- **Aim of the task**
Copy exactly, and only, the lines from the line containing "The width and" through the last line of the records below, both included, and leave out any pictures.

━━━━━ The data ━━━━━

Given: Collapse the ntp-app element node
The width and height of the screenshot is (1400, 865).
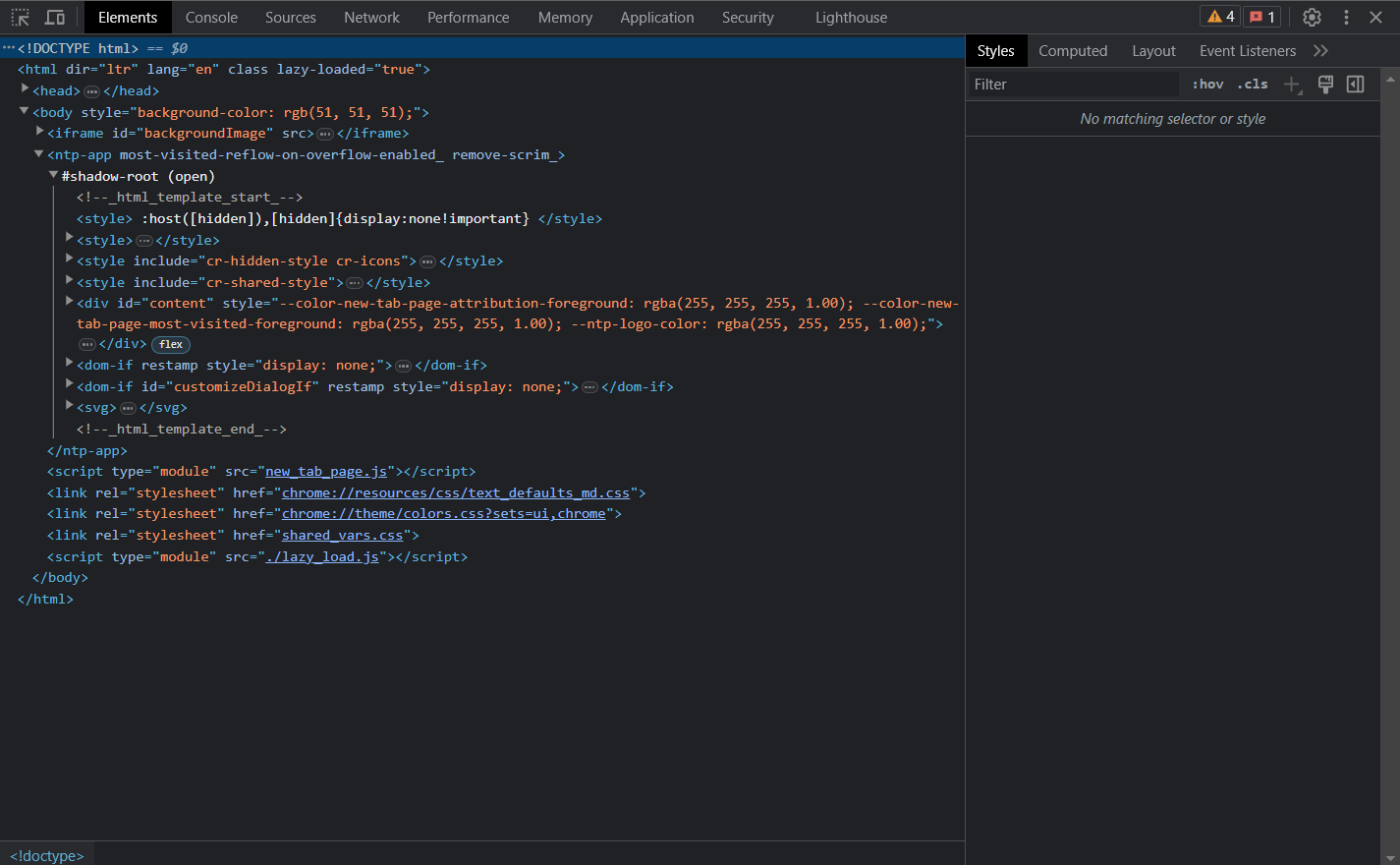Looking at the screenshot, I should [x=39, y=154].
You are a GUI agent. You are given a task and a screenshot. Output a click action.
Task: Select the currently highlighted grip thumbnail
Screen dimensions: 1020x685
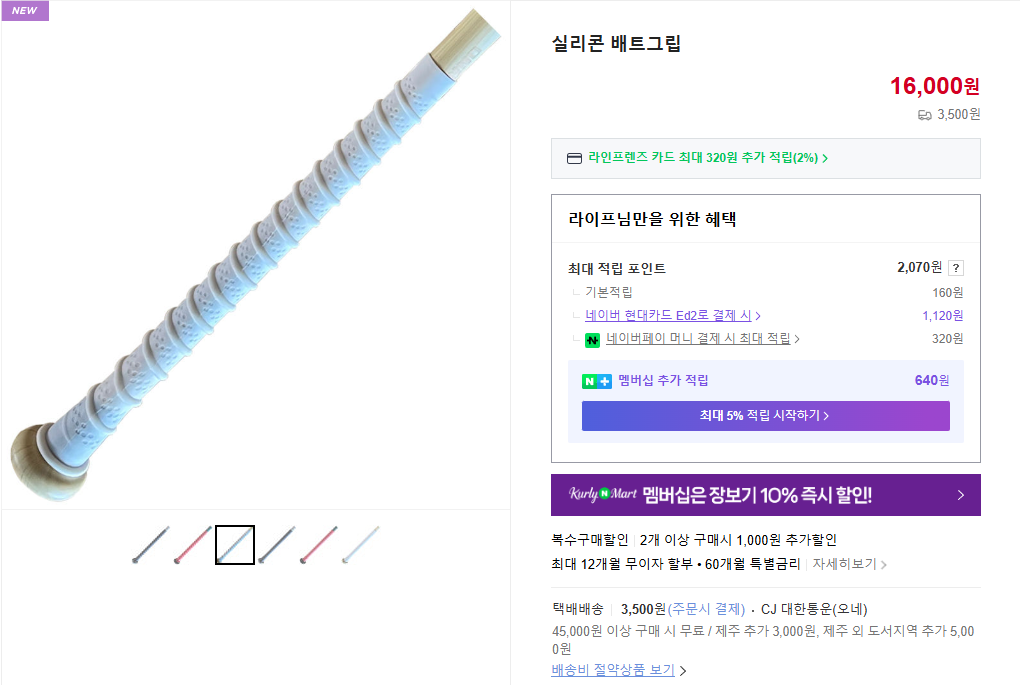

━━━━━

- **Answer area**
The width and height of the screenshot is (1400, 865).
Looking at the screenshot, I should [x=39, y=154].
You are a GUI agent. You are given a task and a screenshot. Output a click action.
Task: Select the currently highlighted grip thumbnail
Screen dimensions: 1020x685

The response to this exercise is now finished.